▶ **TO DO**:
Without changing a single character, write out every record below.

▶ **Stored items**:
##########
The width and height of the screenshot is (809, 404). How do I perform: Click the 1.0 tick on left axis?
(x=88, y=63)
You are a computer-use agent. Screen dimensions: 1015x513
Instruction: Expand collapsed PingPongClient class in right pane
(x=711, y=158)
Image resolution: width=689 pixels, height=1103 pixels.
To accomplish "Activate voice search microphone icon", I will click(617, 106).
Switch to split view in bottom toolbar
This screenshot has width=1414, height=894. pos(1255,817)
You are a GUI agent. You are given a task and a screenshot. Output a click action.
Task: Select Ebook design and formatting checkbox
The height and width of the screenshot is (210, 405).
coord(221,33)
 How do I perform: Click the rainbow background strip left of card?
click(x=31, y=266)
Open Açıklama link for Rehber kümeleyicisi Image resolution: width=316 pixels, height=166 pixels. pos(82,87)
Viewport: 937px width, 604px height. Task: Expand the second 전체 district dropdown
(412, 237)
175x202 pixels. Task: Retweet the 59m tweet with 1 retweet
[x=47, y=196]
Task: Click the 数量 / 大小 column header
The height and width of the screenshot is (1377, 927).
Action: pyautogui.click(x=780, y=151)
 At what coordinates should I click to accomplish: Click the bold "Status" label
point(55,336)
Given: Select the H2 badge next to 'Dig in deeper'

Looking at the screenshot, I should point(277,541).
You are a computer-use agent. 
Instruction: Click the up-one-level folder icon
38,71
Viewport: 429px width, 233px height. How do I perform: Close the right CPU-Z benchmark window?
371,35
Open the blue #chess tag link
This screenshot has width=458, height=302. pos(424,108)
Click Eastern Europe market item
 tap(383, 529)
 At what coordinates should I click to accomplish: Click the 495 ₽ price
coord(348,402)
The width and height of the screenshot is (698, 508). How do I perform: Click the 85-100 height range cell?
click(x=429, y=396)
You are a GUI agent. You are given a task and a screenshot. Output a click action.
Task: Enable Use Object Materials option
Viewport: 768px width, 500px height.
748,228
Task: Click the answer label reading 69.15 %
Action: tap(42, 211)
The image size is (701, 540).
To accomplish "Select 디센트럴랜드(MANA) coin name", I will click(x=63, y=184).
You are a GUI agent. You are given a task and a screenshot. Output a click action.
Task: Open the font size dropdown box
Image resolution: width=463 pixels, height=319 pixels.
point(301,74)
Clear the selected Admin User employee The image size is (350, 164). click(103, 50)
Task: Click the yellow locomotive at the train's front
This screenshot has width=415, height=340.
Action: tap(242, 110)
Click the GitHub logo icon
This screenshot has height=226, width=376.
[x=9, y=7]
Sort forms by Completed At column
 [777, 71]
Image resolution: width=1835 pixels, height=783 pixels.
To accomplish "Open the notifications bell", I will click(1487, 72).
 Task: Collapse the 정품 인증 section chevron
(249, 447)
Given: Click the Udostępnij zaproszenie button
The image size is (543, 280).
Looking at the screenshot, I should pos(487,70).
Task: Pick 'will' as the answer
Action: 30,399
##########
▶ **REPLY**:
The width and height of the screenshot is (809, 404). How do I perform: Click the 1.0 tick on left axis?
(x=88, y=63)
You are a computer-use agent. Screen dimensions: 1015x513
Instruction: Expand collapsed PingPongClient class in right pane
(x=711, y=158)
Image resolution: width=689 pixels, height=1103 pixels.
To accomplish "Activate voice search microphone icon", I will click(617, 106).
Switch to split view in bottom toolbar
This screenshot has width=1414, height=894. pos(1255,817)
You are a GUI agent. You are given a task and a screenshot. Output a click action.
Task: Select Ebook design and formatting checkbox
The height and width of the screenshot is (210, 405).
coord(221,33)
 How do I perform: Click the rainbow background strip left of card?
click(x=31, y=266)
Open Açıklama link for Rehber kümeleyicisi Image resolution: width=316 pixels, height=166 pixels. pos(82,87)
Viewport: 937px width, 604px height. Task: Expand the second 전체 district dropdown
(412, 237)
175x202 pixels. Task: Retweet the 59m tweet with 1 retweet
[x=47, y=196]
Task: Click the 数量 / 大小 column header
The height and width of the screenshot is (1377, 927).
Action: pyautogui.click(x=780, y=151)
 At what coordinates should I click to accomplish: Click the bold "Status" label
point(55,336)
Given: Select the H2 badge next to 'Dig in deeper'

Looking at the screenshot, I should point(277,541).
You are a computer-use agent. 
Instruction: Click the up-one-level folder icon
38,71
Viewport: 429px width, 233px height. How do I perform: Close the right CPU-Z benchmark window?
371,35
Open the blue #chess tag link
This screenshot has width=458, height=302. pos(424,108)
Click Eastern Europe market item
 tap(383, 529)
 At what coordinates should I click to accomplish: Click the 495 ₽ price
coord(348,402)
The width and height of the screenshot is (698, 508). How do I perform: Click the 85-100 height range cell?
click(x=429, y=396)
You are a GUI agent. You are given a task and a screenshot. Output a click action.
Task: Enable Use Object Materials option
Viewport: 768px width, 500px height.
748,228
Task: Click the answer label reading 69.15 %
Action: tap(42, 211)
The image size is (701, 540).
To accomplish "Select 디센트럴랜드(MANA) coin name", I will click(x=63, y=184).
You are a GUI agent. You are given a task and a screenshot. Output a click action.
Task: Open the font size dropdown box
Image resolution: width=463 pixels, height=319 pixels.
point(301,74)
Clear the selected Admin User employee The image size is (350, 164). click(103, 50)
Task: Click the yellow locomotive at the train's front
This screenshot has width=415, height=340.
Action: tap(242, 110)
Click the GitHub logo icon
This screenshot has height=226, width=376.
[x=9, y=7]
Sort forms by Completed At column
 [777, 71]
Image resolution: width=1835 pixels, height=783 pixels.
To accomplish "Open the notifications bell", I will click(1487, 72).
 Task: Collapse the 정품 인증 section chevron
(249, 447)
Given: Click the Udostępnij zaproszenie button
The image size is (543, 280).
Looking at the screenshot, I should pos(487,70).
Task: Pick 'will' as the answer
Action: 30,399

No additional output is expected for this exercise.